82 ohms is probably OK, although for 13.8 Volts (a typical lead acid voltage) you're pushing 40 mA per string and developing a bit over 1/8 watt in the resistor. Best go to half watters. Fresh from the charger you may have a problem....
Otherwise, the math's the same for Lueons, 12 Volts minus 3.5 is 8.5 Volts 'across the resistor'. If we want to get one Amp (1000 mA), all we need to do is divide that voltage by that current; 8.5 divided by one is of course 8.5. That's how many ohms. Power is 'I squared R'. One times one times 8.5, 8.5 Watts *there*. Higher voltage will make it worse.

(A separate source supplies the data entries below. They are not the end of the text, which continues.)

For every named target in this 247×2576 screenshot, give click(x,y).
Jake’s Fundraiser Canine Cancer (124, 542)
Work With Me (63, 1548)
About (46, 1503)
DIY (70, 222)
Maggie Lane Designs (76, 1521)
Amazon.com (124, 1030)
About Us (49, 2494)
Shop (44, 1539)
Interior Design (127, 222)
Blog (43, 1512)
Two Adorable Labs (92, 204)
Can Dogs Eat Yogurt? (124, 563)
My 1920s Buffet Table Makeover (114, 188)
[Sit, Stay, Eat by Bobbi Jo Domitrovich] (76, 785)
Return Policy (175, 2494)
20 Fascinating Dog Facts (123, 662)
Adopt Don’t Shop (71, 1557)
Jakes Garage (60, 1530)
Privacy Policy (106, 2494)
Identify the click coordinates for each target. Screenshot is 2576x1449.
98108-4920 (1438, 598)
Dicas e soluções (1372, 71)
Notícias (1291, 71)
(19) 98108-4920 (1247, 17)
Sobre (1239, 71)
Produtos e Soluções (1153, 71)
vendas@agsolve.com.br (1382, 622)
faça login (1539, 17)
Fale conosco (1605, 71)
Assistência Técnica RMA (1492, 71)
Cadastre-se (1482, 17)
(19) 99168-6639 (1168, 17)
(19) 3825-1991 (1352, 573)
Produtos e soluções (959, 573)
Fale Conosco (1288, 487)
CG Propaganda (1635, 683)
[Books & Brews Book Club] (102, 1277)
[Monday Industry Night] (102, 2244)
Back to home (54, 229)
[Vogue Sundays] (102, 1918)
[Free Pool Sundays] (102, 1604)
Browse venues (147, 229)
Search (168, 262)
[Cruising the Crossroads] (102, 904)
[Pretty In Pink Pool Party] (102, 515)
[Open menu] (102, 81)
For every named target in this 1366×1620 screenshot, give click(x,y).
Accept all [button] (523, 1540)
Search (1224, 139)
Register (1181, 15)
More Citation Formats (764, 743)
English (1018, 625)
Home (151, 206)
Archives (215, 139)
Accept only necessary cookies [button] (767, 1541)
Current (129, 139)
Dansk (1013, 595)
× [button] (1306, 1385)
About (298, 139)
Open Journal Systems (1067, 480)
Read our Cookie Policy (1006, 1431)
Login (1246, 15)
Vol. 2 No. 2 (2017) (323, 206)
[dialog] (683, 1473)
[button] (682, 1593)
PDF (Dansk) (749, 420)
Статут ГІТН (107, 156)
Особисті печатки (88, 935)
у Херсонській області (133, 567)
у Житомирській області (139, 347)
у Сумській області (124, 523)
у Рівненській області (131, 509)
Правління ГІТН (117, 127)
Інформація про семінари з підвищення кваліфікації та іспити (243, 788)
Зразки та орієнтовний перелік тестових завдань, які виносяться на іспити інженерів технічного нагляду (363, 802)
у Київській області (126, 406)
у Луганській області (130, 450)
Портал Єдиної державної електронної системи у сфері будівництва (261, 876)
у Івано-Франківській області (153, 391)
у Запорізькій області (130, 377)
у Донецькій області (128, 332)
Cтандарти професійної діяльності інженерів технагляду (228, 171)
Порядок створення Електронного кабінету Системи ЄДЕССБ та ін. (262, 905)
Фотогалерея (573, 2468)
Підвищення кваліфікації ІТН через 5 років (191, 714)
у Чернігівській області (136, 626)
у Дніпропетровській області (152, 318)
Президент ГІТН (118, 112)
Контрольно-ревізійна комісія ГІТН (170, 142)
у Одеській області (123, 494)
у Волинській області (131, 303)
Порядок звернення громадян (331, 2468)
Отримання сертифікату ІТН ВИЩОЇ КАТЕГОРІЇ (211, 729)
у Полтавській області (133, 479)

Conservative design calls for 1000 mA at 14.7 Volts 'hot off the charger' (and lower output at normal Voltages). So we're talking 14.7 minus 3.5 or 10.2 volts divided by one amp....10.2 ohms (ten probably close enough). One times one times one is ten, go with at least 15, better still 20 Watt. At 12 Volts then we'll 'only' be pushing 12 minus 3.5, 8.5 Volts (again) divided by ten ohms is .85 Amps (850 mA), still plenty bright. This circuit is much more stable with reasonable voltage changes than the 3 series string because of the larger voltage drop across the resistor. Small changes in battery voltage are a smaller percentage of the total.
More efficiency can be had from a second LED in series (like the Luxeon V suggestion), and recalculating for 7 Volts Vf.
Perhaps a better way to go is with a *regulator*? A (fairly) simple series regulator would hold the current steady and could drive the Luxeon at one Amp or the total of the 31 strings at a bit over 30 mA per string (reduce the series resistor in each string perhaps). A simple switch could drive one or the other. The bank or one (two or even three) LS.
Good luck, sounds like a fun project.
Doug Owen